Coups, brimades, douche froide: une Indonésienne a raconté lundi devant un tribunal de Hong Kong les "tortures" infligées par son employeur, un enfer qui illustre jusqu'à l'extrême le quotidien souvent très dur des domestiques asiatiques.
Arrivée en mai 2013 dans l'ancienne colonie britannique pour se mettre au service d'une famille locale, s'occuper des taches ménagères, des courses, garder les enfants ou les chiens, Erwiana Sulistyaningsih, 23 ans, a enduré un calvaire particulièrement terrifiant.
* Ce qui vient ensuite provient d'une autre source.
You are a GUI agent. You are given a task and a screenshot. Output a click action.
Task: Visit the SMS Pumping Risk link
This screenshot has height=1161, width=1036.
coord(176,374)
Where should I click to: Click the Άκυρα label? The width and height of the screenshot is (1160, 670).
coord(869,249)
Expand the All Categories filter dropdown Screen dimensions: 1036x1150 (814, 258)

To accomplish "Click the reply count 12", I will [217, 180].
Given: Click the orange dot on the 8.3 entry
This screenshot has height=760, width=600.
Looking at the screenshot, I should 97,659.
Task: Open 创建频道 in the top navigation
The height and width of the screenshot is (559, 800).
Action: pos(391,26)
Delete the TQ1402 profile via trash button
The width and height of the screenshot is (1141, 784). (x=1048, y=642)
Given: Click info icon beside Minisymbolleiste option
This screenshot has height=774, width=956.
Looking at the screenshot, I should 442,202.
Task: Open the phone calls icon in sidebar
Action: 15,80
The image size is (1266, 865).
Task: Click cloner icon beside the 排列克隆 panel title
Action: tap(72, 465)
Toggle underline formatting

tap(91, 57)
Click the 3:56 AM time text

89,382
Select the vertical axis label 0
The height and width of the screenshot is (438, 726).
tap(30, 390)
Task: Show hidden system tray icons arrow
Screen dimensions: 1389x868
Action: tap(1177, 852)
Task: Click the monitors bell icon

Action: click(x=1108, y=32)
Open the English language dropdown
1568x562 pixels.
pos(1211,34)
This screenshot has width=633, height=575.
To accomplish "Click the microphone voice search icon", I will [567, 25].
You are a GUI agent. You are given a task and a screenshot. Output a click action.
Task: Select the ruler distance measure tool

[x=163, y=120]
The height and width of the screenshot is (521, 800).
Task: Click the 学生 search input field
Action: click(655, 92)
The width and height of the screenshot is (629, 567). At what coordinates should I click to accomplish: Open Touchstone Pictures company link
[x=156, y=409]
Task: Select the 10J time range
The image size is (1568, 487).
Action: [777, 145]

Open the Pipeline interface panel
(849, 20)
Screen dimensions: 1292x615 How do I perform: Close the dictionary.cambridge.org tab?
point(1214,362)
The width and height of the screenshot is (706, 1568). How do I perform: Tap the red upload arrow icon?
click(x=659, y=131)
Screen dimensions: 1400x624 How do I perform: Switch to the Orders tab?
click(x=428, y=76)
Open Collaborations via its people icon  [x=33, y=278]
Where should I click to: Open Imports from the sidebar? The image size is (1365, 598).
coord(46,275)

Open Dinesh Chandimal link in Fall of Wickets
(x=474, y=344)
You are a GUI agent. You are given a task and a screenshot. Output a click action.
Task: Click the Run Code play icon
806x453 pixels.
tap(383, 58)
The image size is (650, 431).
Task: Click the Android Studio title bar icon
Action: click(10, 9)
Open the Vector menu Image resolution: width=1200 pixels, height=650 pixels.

Mais les mauvais traitements ne sont pas rares. Ces femmes isolées venues des régions les plus pauvres d'Asie du Sud-Est témoignent fréquemment de sévices physiques ou psychologiques reçus de leurs employeurs hongkongais ou expatriés.
"J'ai été torturée", a calmement témoigné la jeune femme dans une salle d'audience pleine à craquer. "Elle me battait souvent, parfois elle me frappait par derrière, parfois de face. Il arrivait qu'elle me frappe tellement souvent que j'avais des migraines (...). Elle pouvait me frapper à la bouche, et j'avais du mal à respirer".
L'employée raconte avoir été entièrement déshabillée, passée sous l'eau et contrainte de se tenir nue sous un climatiseur, en plein hiver. Elle était aussi affamée, nourrie de pain et de riz.
L'employée tente de s'enfuir une première fois. Mais ses papiers d'identité lui sont confisqués. Elle est séquestrée dans l'appartement. "Elle menaçait de tuer mes parents si je racontais les tortures à qui que ce soit", a-t-elle assuré à la cour.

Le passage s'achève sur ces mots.